**Task objective**
Find the line with "公益財団法人日本バスケットボール協会 (205, 37)" in the entries below, then reproduce it and every line after it down to and including the line with "Image resolution: width=704, height=2576.", exactly.

[Stored data]
#####

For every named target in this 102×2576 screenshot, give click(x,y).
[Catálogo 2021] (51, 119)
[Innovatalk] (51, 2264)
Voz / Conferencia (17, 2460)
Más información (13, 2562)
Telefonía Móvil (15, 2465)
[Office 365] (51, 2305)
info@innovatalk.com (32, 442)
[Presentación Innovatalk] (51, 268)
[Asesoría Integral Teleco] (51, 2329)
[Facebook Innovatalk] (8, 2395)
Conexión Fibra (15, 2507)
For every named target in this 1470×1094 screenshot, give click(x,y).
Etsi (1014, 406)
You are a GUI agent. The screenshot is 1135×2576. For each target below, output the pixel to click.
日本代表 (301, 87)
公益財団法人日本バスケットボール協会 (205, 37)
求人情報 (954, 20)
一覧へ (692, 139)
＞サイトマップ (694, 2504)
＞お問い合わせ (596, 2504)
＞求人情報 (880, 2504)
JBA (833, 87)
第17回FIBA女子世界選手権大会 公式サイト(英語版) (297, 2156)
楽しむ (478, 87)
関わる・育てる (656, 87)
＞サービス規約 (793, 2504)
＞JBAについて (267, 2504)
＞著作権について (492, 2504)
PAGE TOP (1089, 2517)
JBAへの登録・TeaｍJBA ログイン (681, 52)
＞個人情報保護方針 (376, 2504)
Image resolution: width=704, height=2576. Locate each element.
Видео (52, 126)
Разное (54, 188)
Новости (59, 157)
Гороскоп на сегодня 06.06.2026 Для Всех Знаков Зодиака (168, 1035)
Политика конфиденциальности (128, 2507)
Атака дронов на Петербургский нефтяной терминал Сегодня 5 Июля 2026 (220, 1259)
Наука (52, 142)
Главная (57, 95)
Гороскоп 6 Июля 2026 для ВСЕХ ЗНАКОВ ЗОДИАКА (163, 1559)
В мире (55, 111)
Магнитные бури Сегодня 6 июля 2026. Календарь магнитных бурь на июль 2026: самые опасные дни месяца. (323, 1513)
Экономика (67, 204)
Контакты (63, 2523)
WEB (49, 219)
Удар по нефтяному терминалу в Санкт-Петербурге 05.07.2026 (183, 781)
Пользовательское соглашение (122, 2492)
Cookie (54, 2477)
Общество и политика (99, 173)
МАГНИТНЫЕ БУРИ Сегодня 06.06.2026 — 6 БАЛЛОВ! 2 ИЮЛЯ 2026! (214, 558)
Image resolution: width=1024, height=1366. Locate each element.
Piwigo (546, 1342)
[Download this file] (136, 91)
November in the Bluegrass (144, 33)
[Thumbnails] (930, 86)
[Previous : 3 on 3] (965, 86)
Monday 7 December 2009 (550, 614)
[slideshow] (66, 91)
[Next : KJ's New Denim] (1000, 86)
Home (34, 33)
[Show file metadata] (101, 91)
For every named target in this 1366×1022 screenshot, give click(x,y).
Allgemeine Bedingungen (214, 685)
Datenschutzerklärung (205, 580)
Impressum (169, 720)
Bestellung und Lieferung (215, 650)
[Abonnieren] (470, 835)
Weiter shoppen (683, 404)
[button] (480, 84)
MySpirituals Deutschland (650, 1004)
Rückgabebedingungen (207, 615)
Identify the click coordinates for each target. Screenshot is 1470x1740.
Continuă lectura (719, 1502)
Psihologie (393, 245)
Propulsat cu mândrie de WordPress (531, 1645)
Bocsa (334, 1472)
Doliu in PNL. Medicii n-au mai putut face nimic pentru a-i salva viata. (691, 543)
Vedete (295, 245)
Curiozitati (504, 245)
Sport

#####

**Task solution**
公益財団法人日本バスケットボール協会 (205, 37)
求人情報 (954, 20)
一覧へ (692, 139)
＞サイトマップ (694, 2504)
＞お問い合わせ (596, 2504)
＞求人情報 (880, 2504)
JBA (833, 87)
第17回FIBA女子世界選手権大会 公式サイト(英語版) (297, 2156)
楽しむ (478, 87)
関わる・育てる (656, 87)
＞サービス規約 (793, 2504)
＞JBAについて (267, 2504)
＞著作権について (492, 2504)
PAGE TOP (1089, 2517)
JBAへの登録・TeaｍJBA ログイン (681, 52)
＞個人情報保護方針 (376, 2504)
Image resolution: width=704, height=2576. Locate each element.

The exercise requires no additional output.